Não falta quem engula em seco,
exerça uma fidelidade canina ou goze merecidas férias. Outros lançam
mão de expedientes escusos, apostam todas as fichas e se expõem à
execração pública. Com sorte, envolvem-se em espessa penumbra,
aguentam o repuxo e são relegados
ao esquecimento. E o que dizer dos
que envidam esforços, agregam valor e logram seu intento? São os dignos de encômios, os que deixam
marcas indeléveis e desfrutam de
merecida estima.
À primeira espiada em "O Pai dos
Burros - Dicionário de Lugares-Comuns e Frases-Feitas", tem-se a
impressão de que o autor, Humberto Werneck, levou o léxico inteiro
ao pelourinho. São cerca de 6.000
expressões previsíveis e repetitivas
que ele recomenda evitar. Mas, se
comer mosca, bater o martelo ou
abotoar o paletó são lugares-comuns, o que sobrou para escrever?

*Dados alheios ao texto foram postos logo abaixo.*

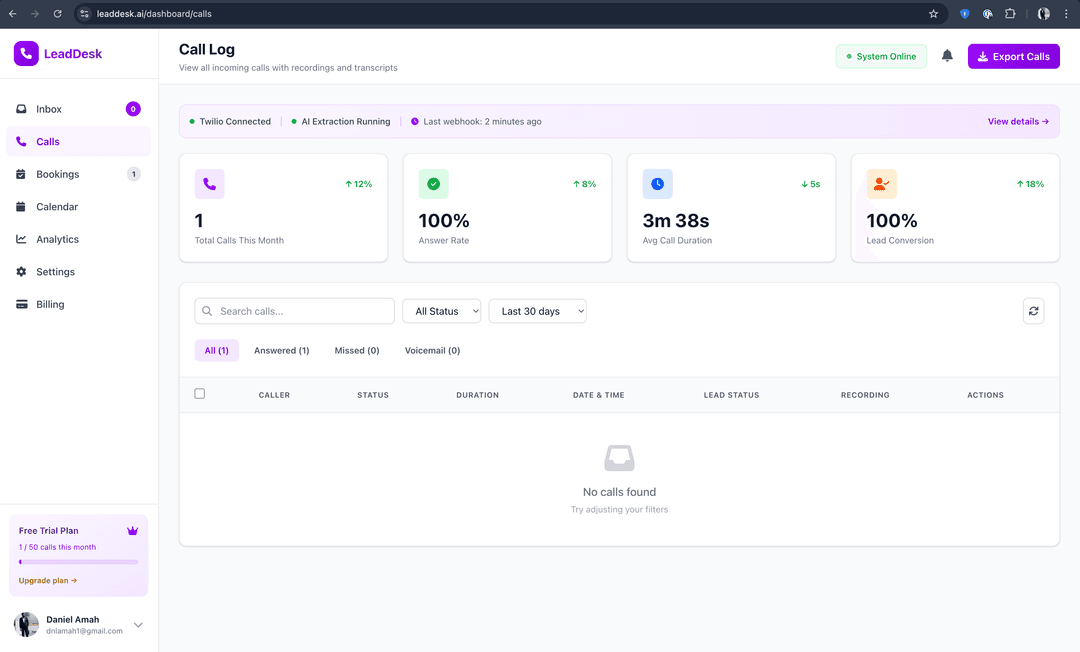Click the orange Lead Conversion user icon
The width and height of the screenshot is (1080, 652).
tap(881, 184)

"Não é um index prohibitorum. É
mais um abra-o-olho do que um
não-pode", me diz Humberto -um
chamado a que jornalistas, escritores e outros bichos tentem manter a
língua sedutora e eficiente. Nesse
caso, estou com ele: quem pensa ou
escreve com frases-feitas não está
pensando, nem escrevendo.
Mas confesso que tenho um chiquê por certas expressões que Werneck condena, como metrópole
tentacular, trama diabólica e festim
pantagruélico. E não vou abrir mão
do estar com a macaca, fazer boca
de siri e viver à tripa forra.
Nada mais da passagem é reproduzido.